Denn dass der Museumsraum nicht im Mittelpunkt von Weinbergers Interesse stand, war zwar eine Stärke. Dass er trotzdem nicht auf eigene Arbeiten für diesen verzichtete, wohl systemimmanent auch nicht verzichten konnte, allerdings eine Schwäche. Der gleich am Beginn der Schau aufgestellte kurze Stacheldrahtzaun, von dem im Wind eines Ventilators lustige bunte Plastikfetzchen wehen, wirkt wie aus einer Puppenstube, der Schwarm neongrün bemalter getrockneter Baumpilze, der wie an die Wände des Museums gepickt wirkt, alles andere als spontane Vegetation. Ein auf einem sorgfältig abgezirkelten Schotterfeld platzierter knorriger Strauch, in dem sich Schuhsohlen wie Strandgut verfangen zu haben scheinen, allzu konstruiert und plakativ in seinem Hybrid aus Mensch und Natur.

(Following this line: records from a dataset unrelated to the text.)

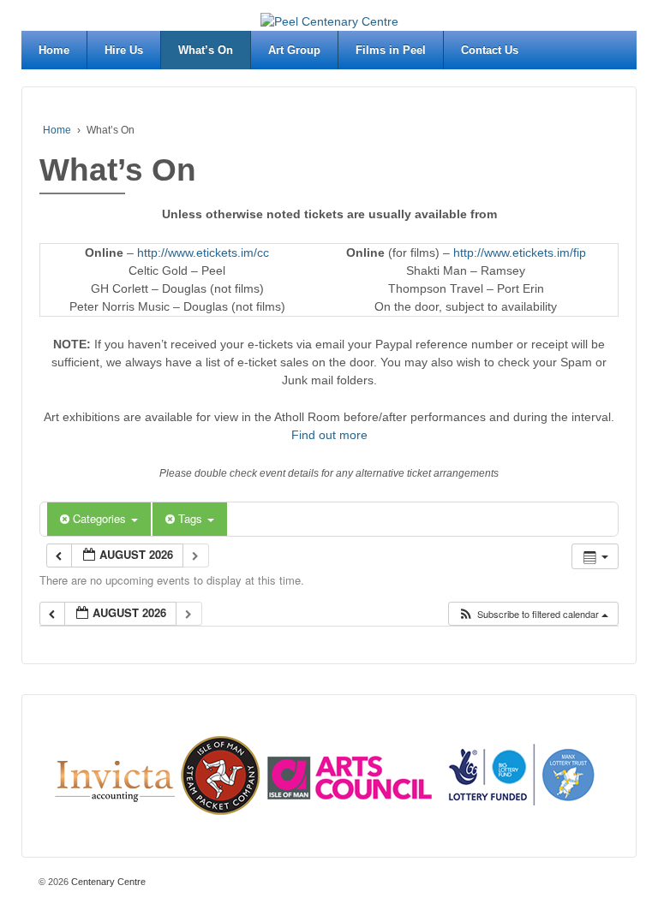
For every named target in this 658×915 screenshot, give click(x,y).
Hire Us (124, 50)
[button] (533, 614)
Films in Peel (391, 50)
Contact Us (489, 50)
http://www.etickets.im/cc (203, 252)
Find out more (329, 435)
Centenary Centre (107, 881)
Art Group (294, 50)
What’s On (205, 50)
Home (54, 50)
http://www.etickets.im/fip (519, 252)
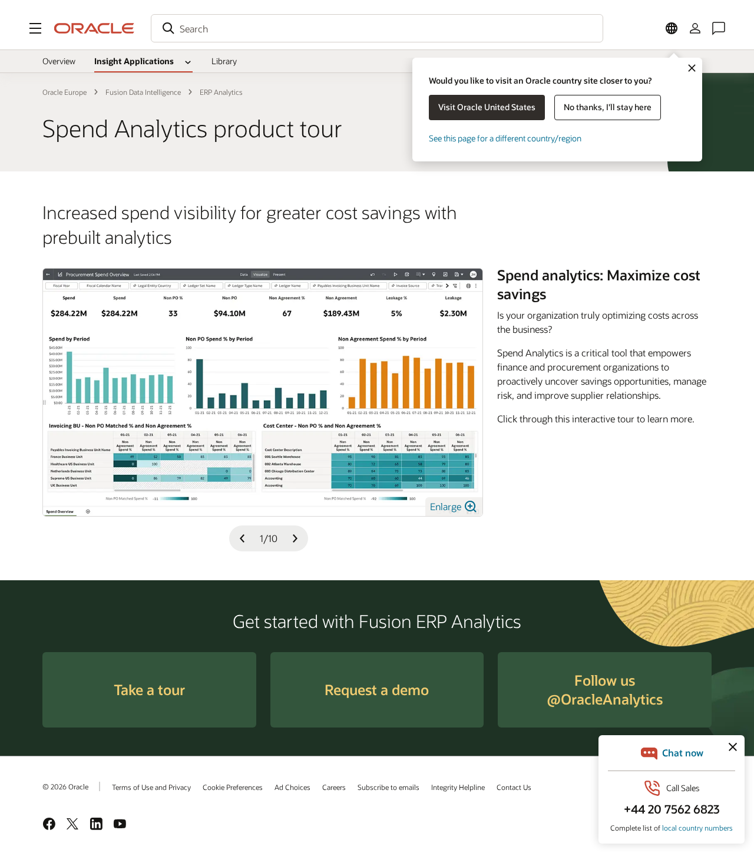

Sehr überzeugend dagegen funktionieren die ins Überdimensionale, ins Ikonische vergrößerten Fotografien, die ganze Wände füllen: Weinberger mit runder Poetenbrille, grün bemaltem Gesicht und unter die Nase geklemmten Muschelbart als nachdenklicher europäischer Wilder, als in der katholischen Ikonografie verwurzeltes grünes Männchen, "Green Man", so auch der Titel. Auf der Wand gegenüber Weinberger bei einer Aktion 1994, als er mit einer Gießkanne loszog, um der wüsten Bewachsung des ehemaligen Todesstreifens an der Berliner Mauer Wasser zu bringen, fast möchte man sagen Wasser zu reichen, so hingebungsvoll scheint er sich der Pflege des sonst so Unbeachteten zuzuwenden. Das sind starke Bilder, das sind künstlerische Gesten, die Kraft haben, im kollektiven Gedächtnis zu bleiben. Das ist der Trost, der mitschwingt bei dieser Ausstellung, die letztendlich von dem Zwiegespräch von Arbeiten im Innen und Außen lebt, und das Mal einer "letzten" tragen muss.

Lois Weinberger. Basics im Belvedere, Wien, bis 24. Oktober.